• [Exercise data]
..........

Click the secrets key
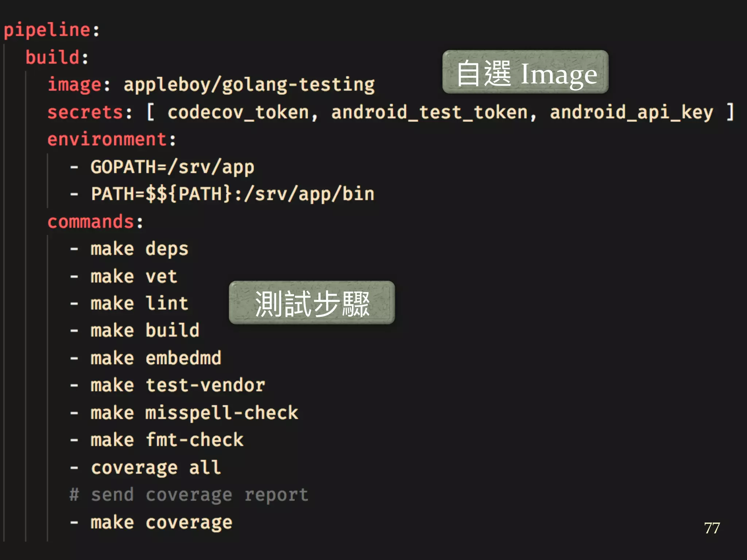Screen dimensions: 747x560 coord(85,112)
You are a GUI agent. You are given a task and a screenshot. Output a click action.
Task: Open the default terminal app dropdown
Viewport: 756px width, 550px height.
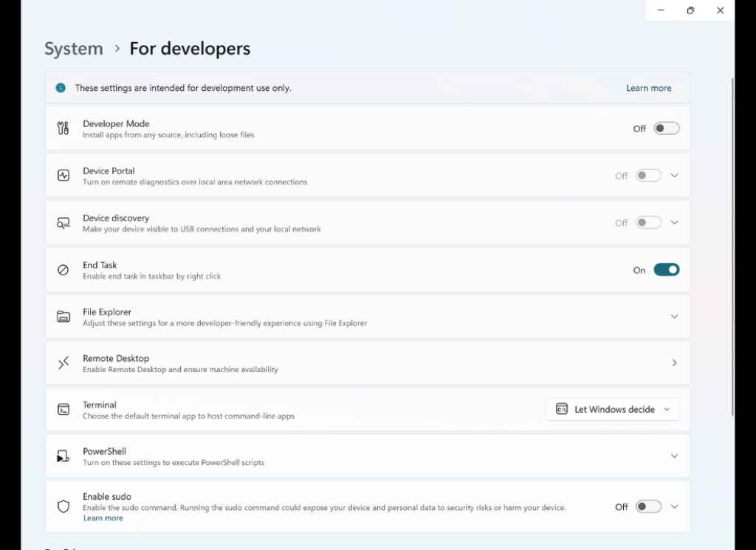coord(613,409)
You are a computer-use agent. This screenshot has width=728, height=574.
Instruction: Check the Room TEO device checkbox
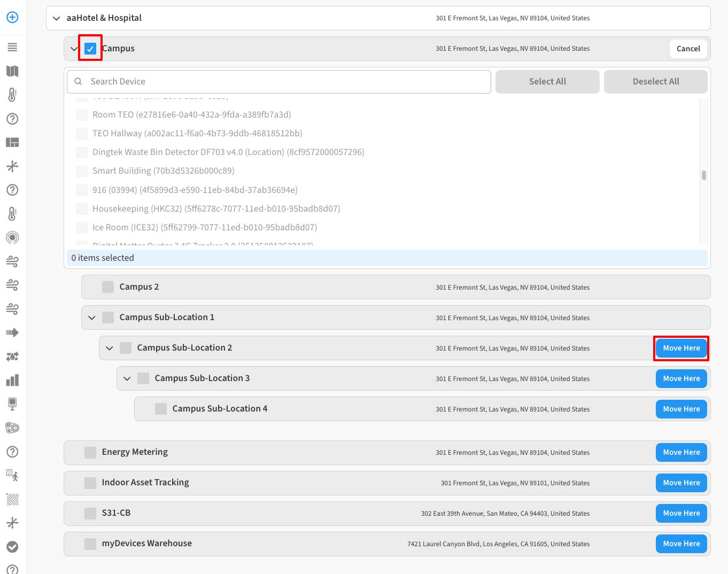[x=82, y=114]
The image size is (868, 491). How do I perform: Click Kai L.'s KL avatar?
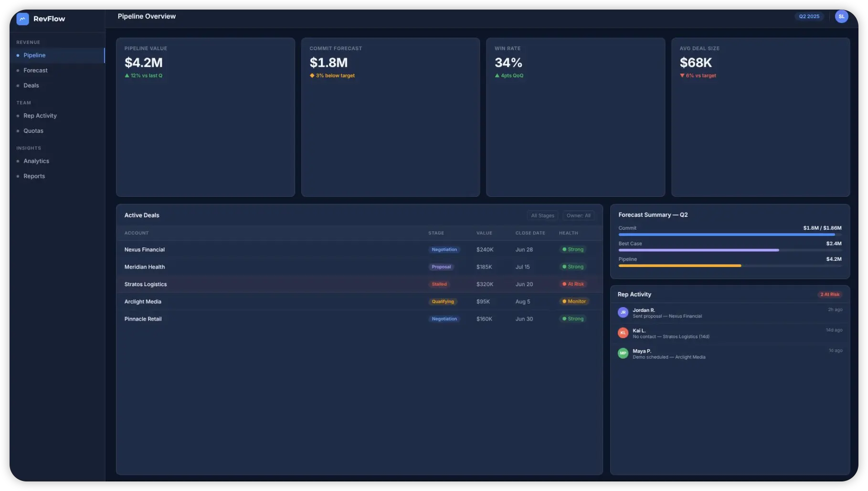pyautogui.click(x=623, y=333)
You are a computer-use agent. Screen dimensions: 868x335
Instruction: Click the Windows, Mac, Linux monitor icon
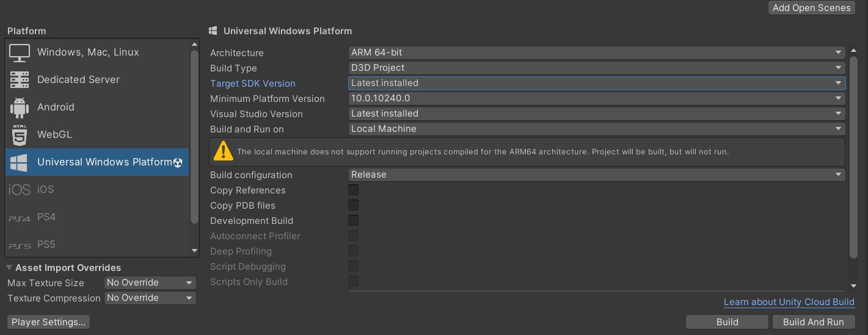[20, 52]
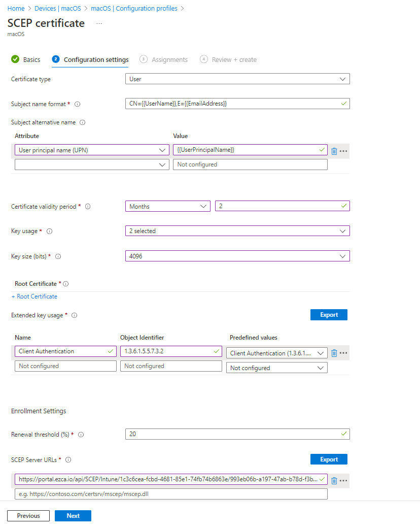The image size is (420, 529).
Task: Click Export for Extended key usage
Action: (329, 315)
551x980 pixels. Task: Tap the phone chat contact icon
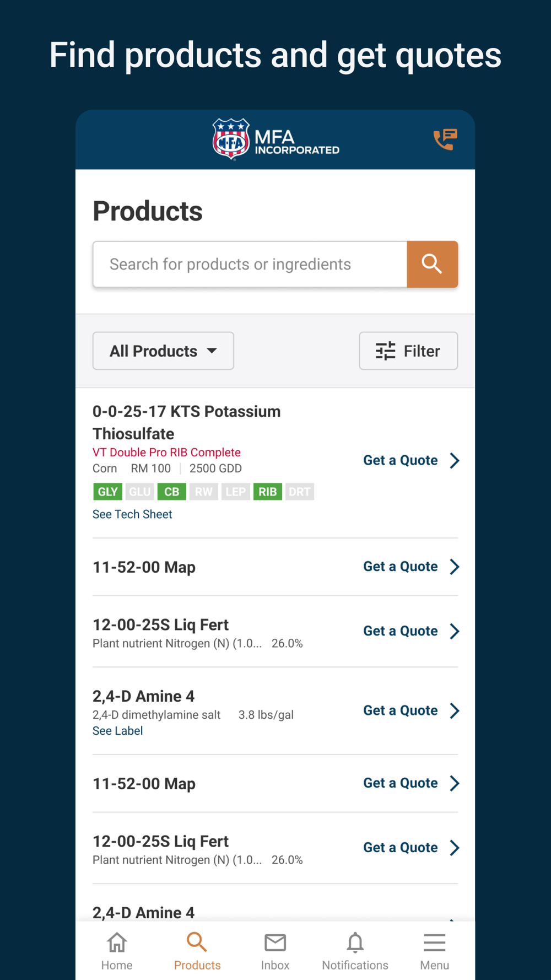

..........

• [What to do]
Would you please filter the lines above and copy every one that includes "agent"?

• [Solution for this task]
You are a GUI agent. You are given a task and a screenshot. Output a click action.
You are a computer-use agent. This screenshot has width=728, height=574.
You are a computer-use agent. Screen dimensions: 868x335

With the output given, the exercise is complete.